Grey on Grey: A Writer’s Walk

I walk along the shoreline with Beaumont, my Sheepadoodle. He sniffs every blade of grass, every seaweed-strewn rock, his tail wagging in delight. I, on the other hand, am on a different kind of hunt.

My eyes scan the vast expanse of grey – the sea flows like breath, in and out, a constant rhythm of life. The steel-grey clouds swallow the horizon, the charcoal-grey ocean stretches towards the invisible shore. Beneath my feet, the ground is a muted slate carpet punctuated by the occasional glint of ebony. It’s a grey on grey world, mirroring the swirling greyness within my own mind.

But amidst this monochrome landscape, there’s a strange beauty, a sense of quiet power. It both calms and unsettles me. I breathe in the crisp, salty air, tasting the tang of seaweed and the faintest hint of pine. The soft January breeze teases a strand of hair from behind my ear. It tickles my cheek. With each step, I feel the tension in my shoulders easing, my thoughts beginning to settle like sediment in still water.

I walk and consume each step like a chef testing a pot of risotto, seeking the perfect balance between taste and texture. I am a woman on the hunt for stillness; a path back to the computer screen I have left mid-sentence, black on white words trailing off into empty space. Their storyline is not yet formed, their purpose not yet clear.

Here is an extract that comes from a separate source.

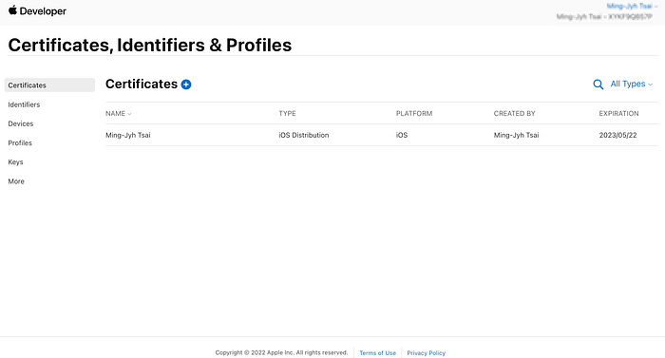The height and width of the screenshot is (358, 665).
Task: Open the Privacy Policy link
Action: pyautogui.click(x=427, y=353)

I left my desk frustrated, confused, even angry. Where is this story going? Who is it truly about? I thought it was the heroine’s story, but as it unfolds, painful keystroke by keystroke, it’s becoming something else. It is the mother’s story, her struggles, her complexities. The heroine is but a foil to her mother’s emotional turmoil and angst.

But I don’t want to write the mother’s story. She is an enigma to me. I want to write the daughter’s. The one whose journey parallels mine in insignificant and sometimes significant ways, but who also holds charcteristics of her own. She is not given to self-sabotage. She is not driven by fear. How can I write of the mother whose constant whining for attention leaves me shaking with grief.

Is the mother more me than the heroine?

This is where the muse finds me. She slips in with wraithlike grace, beguiling, provocative, whispering enticing tidbits of inspiration into my swirling mind before floating away.

Carrying tendrils of her words and images with me, I return home and heed her urgings to “write it out.”

And so it is.

And so a poem is born.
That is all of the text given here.